* **Records in a dataset**:
——————

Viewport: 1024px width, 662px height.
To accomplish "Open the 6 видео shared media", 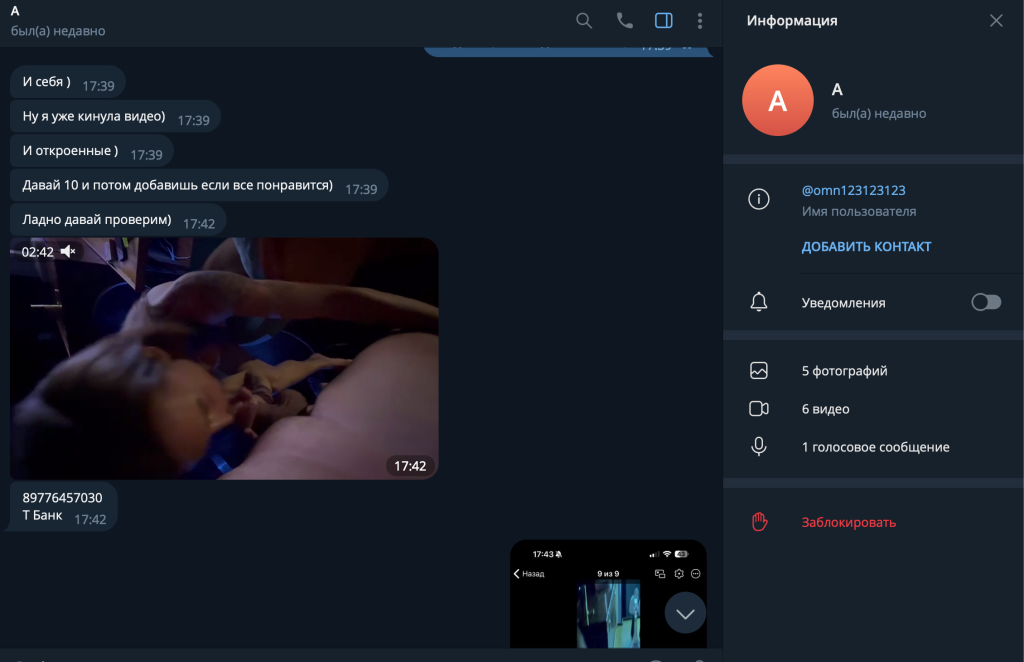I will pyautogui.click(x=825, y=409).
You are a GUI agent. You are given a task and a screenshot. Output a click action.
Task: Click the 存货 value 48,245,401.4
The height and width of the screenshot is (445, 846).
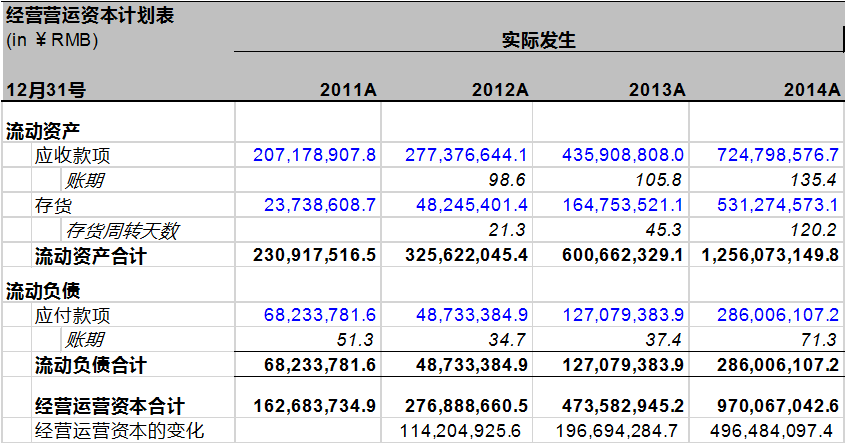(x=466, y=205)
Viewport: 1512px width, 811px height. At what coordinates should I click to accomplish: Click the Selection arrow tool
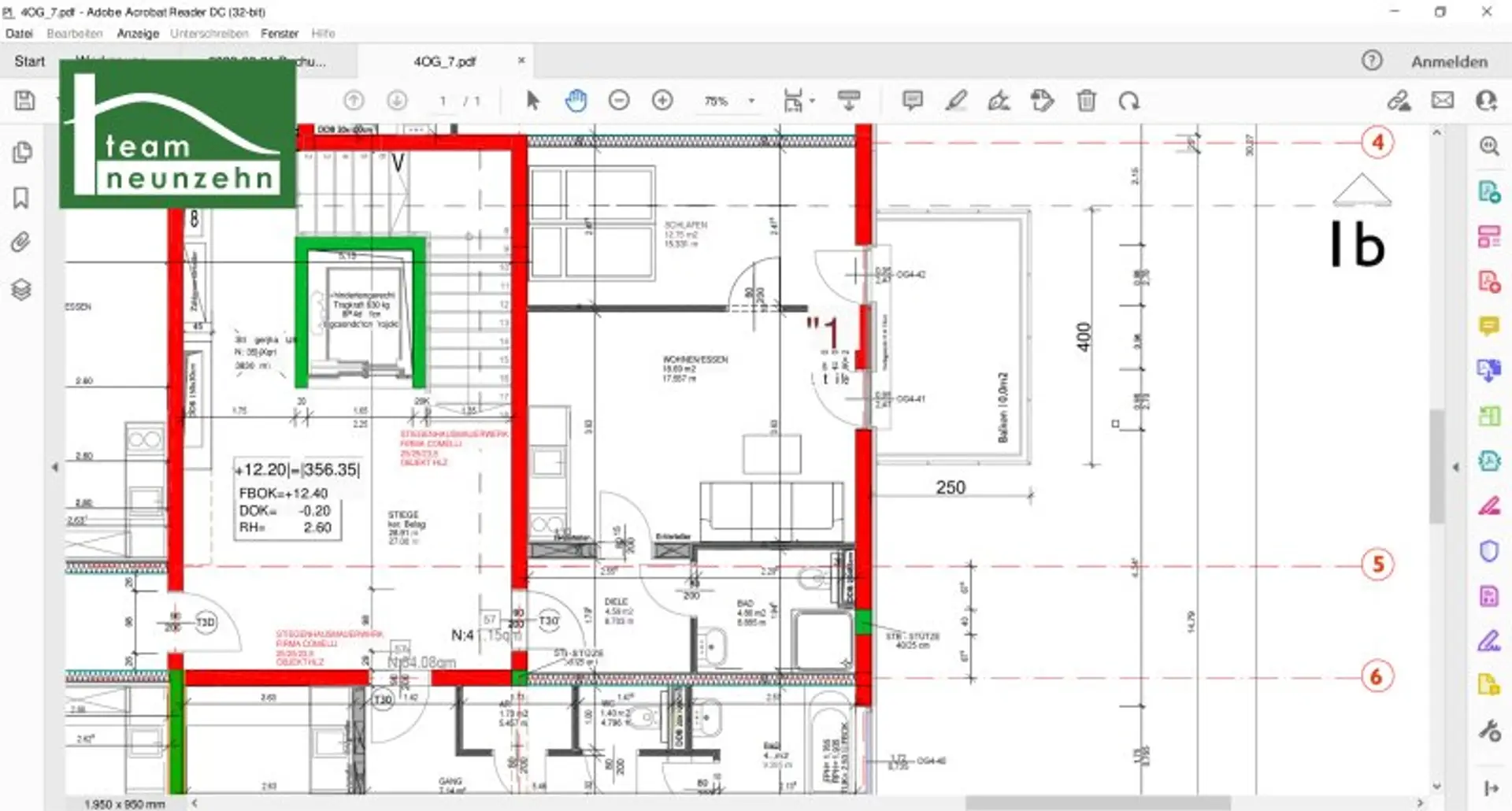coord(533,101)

——————

Gather every line of the records above that contains the word "Viewport".

Viewport: 1024px width, 662px height.
Viewport: 1512px width, 811px height. At what coordinates should I click to accomplish: Click the Selection arrow tool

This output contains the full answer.